Mike Delisle Jr. plays in the Friday night mixed league with his wife Terry.

“The Friday night mixed league is fun with a bit of competitive edge,” said the former Mohawk Council grand chief.

“You play as a team with your significant other and other couples on the red nine. Dinner and libations after in the clubhouse. Good times with good people. I look forward to it every week.”

Jimmy says his goal is to remain ahead of trends and continually work to keep the club a place people want to come to in a competitive environment, with several other golfing options in Kahnawake.

“We don’t stand still,” he said. “We’re always trying to improve our patrons’ experience.”

Jimmy is also a board member with the National Golf Course Owners Association.

“It helps you plan your forward movement,” he said. “Instead of just going ahead without a plan and making things up as you go along, this gives you a focus on how to continue to move forward.”

The club will host the qualifying round of the Canadian Men’s Senior Championship in September and its signature event of the summer, a Labour Day party celebrating five decades, and honouring the memory of Jimmy’s father Angus, who passed away Christmas Day.

“It’s going to be a ‘want to attend’ event,” said Jimmy.
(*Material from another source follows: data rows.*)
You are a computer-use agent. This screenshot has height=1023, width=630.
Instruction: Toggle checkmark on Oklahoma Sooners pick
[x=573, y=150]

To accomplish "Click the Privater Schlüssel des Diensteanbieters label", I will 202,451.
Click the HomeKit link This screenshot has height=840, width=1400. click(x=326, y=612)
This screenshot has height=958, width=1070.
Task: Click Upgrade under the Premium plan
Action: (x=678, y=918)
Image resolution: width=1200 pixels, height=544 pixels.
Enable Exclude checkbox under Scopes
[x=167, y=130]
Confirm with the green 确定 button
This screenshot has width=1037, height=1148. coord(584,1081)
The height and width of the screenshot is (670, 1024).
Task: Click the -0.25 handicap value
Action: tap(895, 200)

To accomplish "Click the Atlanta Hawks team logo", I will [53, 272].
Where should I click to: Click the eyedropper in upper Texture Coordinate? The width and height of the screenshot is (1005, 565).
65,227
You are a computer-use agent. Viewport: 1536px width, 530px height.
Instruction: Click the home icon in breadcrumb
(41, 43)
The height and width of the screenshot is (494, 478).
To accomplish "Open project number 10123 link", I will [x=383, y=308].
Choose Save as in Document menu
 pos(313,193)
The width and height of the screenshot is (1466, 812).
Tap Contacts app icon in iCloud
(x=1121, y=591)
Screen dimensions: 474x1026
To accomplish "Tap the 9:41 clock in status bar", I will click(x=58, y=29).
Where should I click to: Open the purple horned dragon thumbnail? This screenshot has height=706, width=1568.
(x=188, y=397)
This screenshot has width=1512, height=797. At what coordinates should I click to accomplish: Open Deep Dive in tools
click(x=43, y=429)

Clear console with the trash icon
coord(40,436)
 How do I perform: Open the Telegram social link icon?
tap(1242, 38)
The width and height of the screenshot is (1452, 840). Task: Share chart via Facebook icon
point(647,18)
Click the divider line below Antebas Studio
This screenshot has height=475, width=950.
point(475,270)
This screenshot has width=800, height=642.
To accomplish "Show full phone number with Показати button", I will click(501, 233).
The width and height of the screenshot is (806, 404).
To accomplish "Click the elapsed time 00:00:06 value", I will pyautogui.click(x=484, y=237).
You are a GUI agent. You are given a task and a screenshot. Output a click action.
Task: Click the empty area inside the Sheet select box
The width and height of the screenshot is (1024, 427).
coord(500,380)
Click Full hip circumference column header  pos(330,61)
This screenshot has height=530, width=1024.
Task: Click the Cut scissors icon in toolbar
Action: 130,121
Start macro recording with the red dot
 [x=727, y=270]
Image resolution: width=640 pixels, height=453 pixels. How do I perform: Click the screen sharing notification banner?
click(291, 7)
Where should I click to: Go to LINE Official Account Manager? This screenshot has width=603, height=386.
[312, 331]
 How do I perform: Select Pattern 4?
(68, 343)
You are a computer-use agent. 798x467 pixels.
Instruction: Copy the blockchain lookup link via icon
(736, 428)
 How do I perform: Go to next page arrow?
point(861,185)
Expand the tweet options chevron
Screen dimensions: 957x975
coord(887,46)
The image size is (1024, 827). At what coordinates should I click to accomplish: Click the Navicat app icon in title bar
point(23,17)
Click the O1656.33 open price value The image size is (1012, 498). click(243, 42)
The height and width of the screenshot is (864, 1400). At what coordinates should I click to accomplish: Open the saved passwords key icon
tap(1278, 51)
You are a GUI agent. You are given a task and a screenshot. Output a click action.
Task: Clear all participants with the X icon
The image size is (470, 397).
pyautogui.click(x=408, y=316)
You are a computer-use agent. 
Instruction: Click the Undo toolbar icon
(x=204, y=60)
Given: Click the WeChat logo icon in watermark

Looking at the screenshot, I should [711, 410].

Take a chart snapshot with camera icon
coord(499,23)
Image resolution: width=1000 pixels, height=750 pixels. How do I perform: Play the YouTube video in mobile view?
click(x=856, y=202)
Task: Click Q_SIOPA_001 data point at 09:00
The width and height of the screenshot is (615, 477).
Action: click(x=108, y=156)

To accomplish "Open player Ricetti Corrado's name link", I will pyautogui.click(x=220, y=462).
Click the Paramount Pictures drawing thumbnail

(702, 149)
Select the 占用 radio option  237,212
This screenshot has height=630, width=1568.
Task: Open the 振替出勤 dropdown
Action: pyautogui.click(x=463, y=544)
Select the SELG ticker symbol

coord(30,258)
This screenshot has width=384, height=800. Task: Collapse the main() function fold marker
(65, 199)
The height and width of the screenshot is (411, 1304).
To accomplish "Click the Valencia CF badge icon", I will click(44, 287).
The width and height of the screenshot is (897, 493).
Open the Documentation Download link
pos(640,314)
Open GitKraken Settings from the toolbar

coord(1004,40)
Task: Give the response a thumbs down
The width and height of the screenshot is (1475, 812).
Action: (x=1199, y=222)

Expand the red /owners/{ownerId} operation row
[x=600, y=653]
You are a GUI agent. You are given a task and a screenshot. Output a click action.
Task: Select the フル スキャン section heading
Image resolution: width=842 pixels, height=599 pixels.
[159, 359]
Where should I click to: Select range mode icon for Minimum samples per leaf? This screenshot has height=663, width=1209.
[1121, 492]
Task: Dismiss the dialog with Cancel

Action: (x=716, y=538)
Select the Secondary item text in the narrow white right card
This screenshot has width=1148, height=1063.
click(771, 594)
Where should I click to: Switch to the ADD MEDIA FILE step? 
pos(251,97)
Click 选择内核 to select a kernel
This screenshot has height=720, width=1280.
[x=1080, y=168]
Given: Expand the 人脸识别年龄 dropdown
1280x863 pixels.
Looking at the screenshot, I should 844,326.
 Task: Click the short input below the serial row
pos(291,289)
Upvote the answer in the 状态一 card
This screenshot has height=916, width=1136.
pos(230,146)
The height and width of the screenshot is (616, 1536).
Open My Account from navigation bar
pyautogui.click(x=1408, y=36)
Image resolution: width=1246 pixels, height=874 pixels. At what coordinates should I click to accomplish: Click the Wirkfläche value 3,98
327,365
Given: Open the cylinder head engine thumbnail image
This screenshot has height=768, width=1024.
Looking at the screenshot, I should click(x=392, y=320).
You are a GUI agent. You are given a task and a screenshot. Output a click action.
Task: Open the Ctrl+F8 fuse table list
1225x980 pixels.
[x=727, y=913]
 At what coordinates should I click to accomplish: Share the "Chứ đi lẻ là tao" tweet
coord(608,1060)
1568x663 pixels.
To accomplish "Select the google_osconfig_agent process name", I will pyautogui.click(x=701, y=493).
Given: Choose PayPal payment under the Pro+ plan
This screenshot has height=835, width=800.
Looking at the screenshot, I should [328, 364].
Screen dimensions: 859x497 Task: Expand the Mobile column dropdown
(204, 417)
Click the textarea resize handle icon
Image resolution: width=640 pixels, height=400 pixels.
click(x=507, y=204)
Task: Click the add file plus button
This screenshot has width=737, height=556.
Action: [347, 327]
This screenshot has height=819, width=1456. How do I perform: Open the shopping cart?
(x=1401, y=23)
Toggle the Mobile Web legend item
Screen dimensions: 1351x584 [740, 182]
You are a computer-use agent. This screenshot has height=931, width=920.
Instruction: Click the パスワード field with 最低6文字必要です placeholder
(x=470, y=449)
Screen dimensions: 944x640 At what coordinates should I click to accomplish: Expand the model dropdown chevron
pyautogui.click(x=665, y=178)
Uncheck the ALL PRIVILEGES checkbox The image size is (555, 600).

“A proper party to celebrate the 50th year of the Caughnawaga Golf Club, which was his creation, the family’s creation, my mother’s creation, the community’s creation, all our non-community member’s creation; they all had a part in it. A lot of them have passed on. We’ve seen so many people throughout the years. It’s unbelievable.”

Nick Besner, Angus Patton, Louis Beauvais and George Cross made up a typical foursome of local and non-local golfers. (Courtesy Jimmy Patton)
Nick Besner, Angus Patton, Louis Beauvais and George Cross made up a typical foursome of local and non-local golfers. (Courtesy Jimmy Patton)

The Eastern Door asked Jimmy what it was that made his club special in the community.

“One of the things that we have is that we’re all golfers,” he said. “We were all brought up with a golf club in our hand, so we not only understand the business because we were brought up in the business, but we also understand from the perspective of a golfer.”

Golfers like Delisle seem to agree.

“I’d like to thank the Patton family for their role in helping me appreciate the game,” he said. “Their generosity to me over the years is not forgotten.”

Jimmy said it’s not hard to stay motivated in running a place like Caughnawaga.

“It’s a labour of love from my perspective, and there’s so many parts that go into it,” said Jimmy. “The people that staff the golf course, create the atmosphere of the golf course. We’ve been very fortunate that we have good people in place. I’ve been to a lot of golf courses where they might as well just put a turnstile on the first tee, a nice place, but no character. The reason why we call it a golf club is that word ‘club’ means more.”

Though excited at the prospect of running the club into the next half-century, Jimmy knows there will always be a piece missing.

“Knowing that he (his father) was always there, yeah, there’s a void,” said Jimmy. “There’s a bitter-sweetness, no question about it.”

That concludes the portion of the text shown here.